Torso 2 by Clone with Actuated Abdomen

In the Myofiber system – which was inspired by the McKibbin muscle concept – each muscle essentially takes the form of a mesh tube with a balloon inside of it. That balloon expands radially as fluid is pumped into it, forcing the mesh to contract longitudinally. A 500-watt electric pump is the Clone's version of a human heart, pumping hydraulic fluid at a 40-SLPM (standard liters per minute) volumetric flow rate and a 100-psi rating.

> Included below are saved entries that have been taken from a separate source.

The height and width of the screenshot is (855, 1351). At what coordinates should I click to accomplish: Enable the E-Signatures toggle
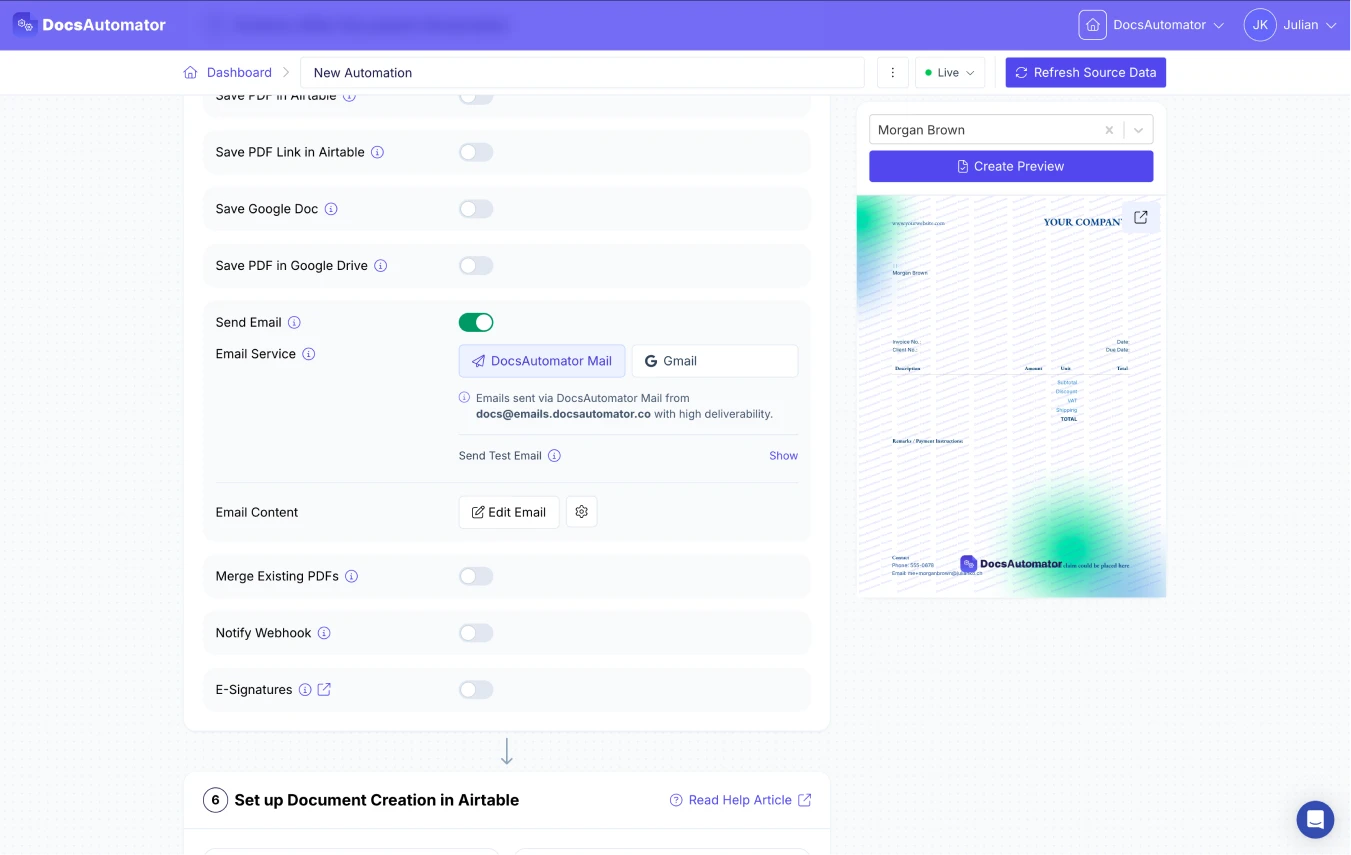click(x=476, y=690)
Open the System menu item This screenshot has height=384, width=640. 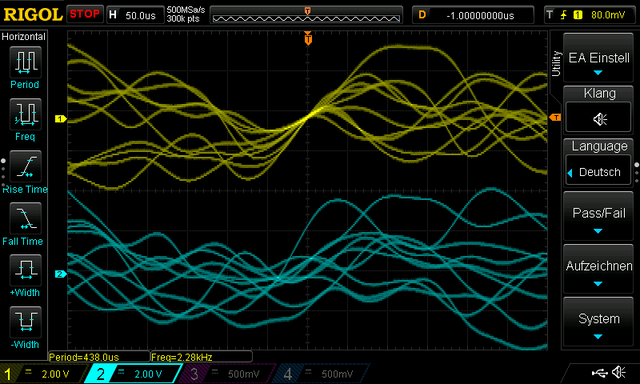pyautogui.click(x=598, y=322)
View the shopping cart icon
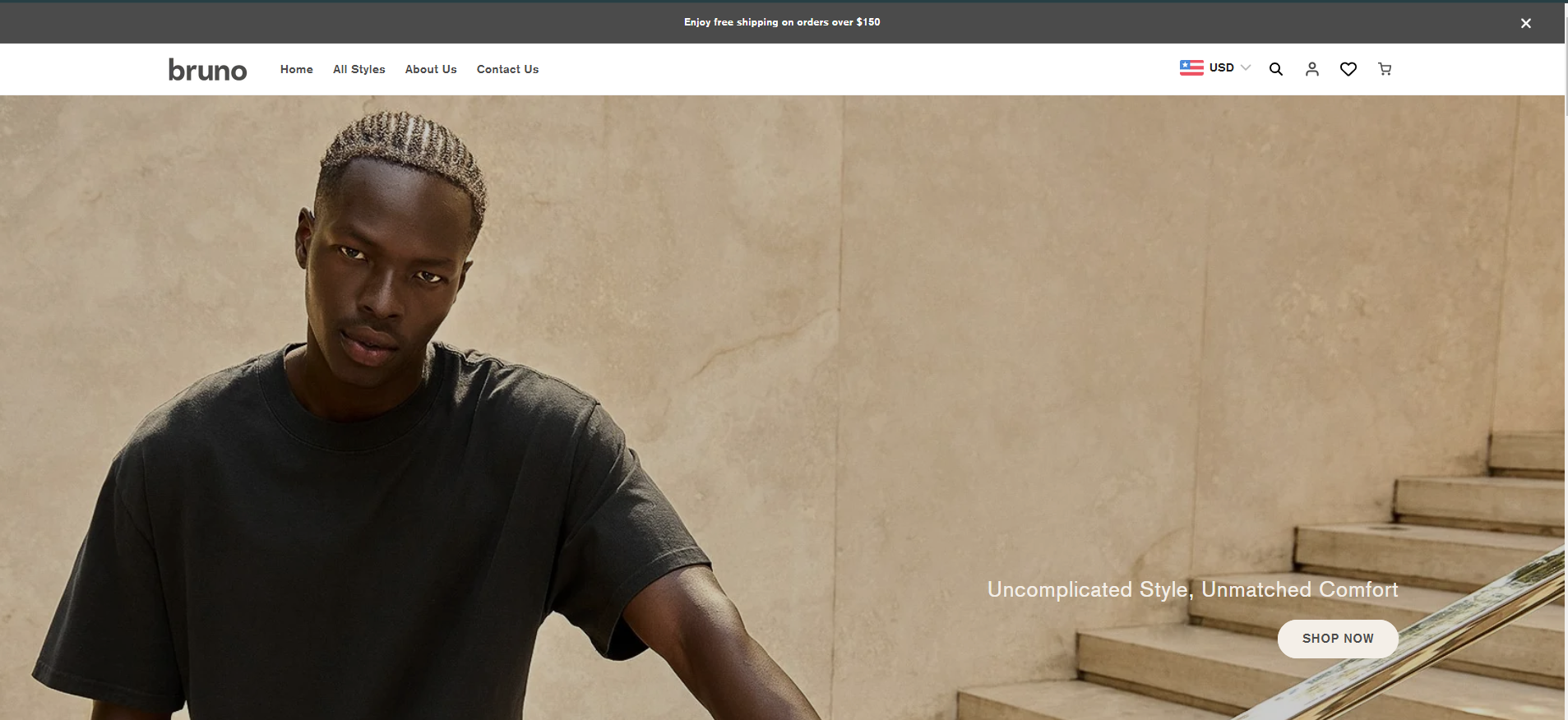The width and height of the screenshot is (1568, 720). click(x=1385, y=69)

The Clone also has its own nervous system, which will ultimately consist of four depth cameras in the skull for vision, 70 inertial sensors for awareness of joint positions, and 320 pressure sensors for muscle-level force feedback. This setup will allow the robot to instantaneously react to visual feedback, and to learn tasks simply by watching its user perform them.

And all of this brings us to the Protoclone video, which Clone Robotics posted this Wednesday.

Protoclone: Bipedal Musculoskeletal Android V1

As can be seen, the robot isn't looking like it's ready to vacuum carpets just yet, but its humanlike movements (and appearance) are impressive nonetheless. According to the company, the Protoclone boasts over 1,000 Myofibers, over 200 sensors, and over a total of 200 degrees of freedom.

A rendering of the planned commercial version of the Clone robot
A rendering of the planned commercial version of the Clone robot

Clone Robotics plans on starting production with a limited-run batch of 279 robots, which will be known as Clone Alpha. Preorders should commence later this year. We're still waiting to hear back about pricing.

Source: Clone Robotics

5 comments
5 comments
Daishi
When being the stuff of nightmares is the actual goal. But anyway, I am not sure what anyone pre-ordering one of these is expecting it to actually do unless they need it as animatronics for a haunted house or something. It's certainly not at risk of being able to complete useful tasks.
Bodger
Reminds me of a 1980s music video by Herbie Hancock(?) featuring a twitching humanoid mechanism. Can't recall the title but it was in heavy play on MTV back in ancient times.
Smokey_Bear
I see the standard robot look being far more practical today, then this westworld style. But I'm sure in 10-20 years, we will have robots the look incredibly human. But today, I'd rather have an Optimus bot, then this creepy thing. Also, no way they will deliver that many this year. Also looks like they have done no work on the ai front...something their competition is doing full steam ahead.
YourAmazonOrder
Why limit these to the human form? That's as restrictive as training AI to be more human-like by feeding it petabytes of human interactions over the internet as learning patterns. Since when have humans ever (perhaps with the rare exceptions of Jesus Christ and Fred Rogers) been examples of model behavior - or model-anything, for that matter? What makes anyone think that these machines will choose to stay in this form, once they've been tasked with building more of themselves? Our updates came randomly, over hundreds of thousands of years, and many of our great advances were either preceded by devastating wars or manifested themselves as better ways to fight the next one. They update themselves and evolve continuously, and they learned from *US* - so, why wouldn't they do what we did, only more effectively and with absolute finality? Human behavior, how we were and are, not how we aspire to be, is the model being used to grow their behavior, so... it is only logical they'd perfect human behavior, as bad as it is.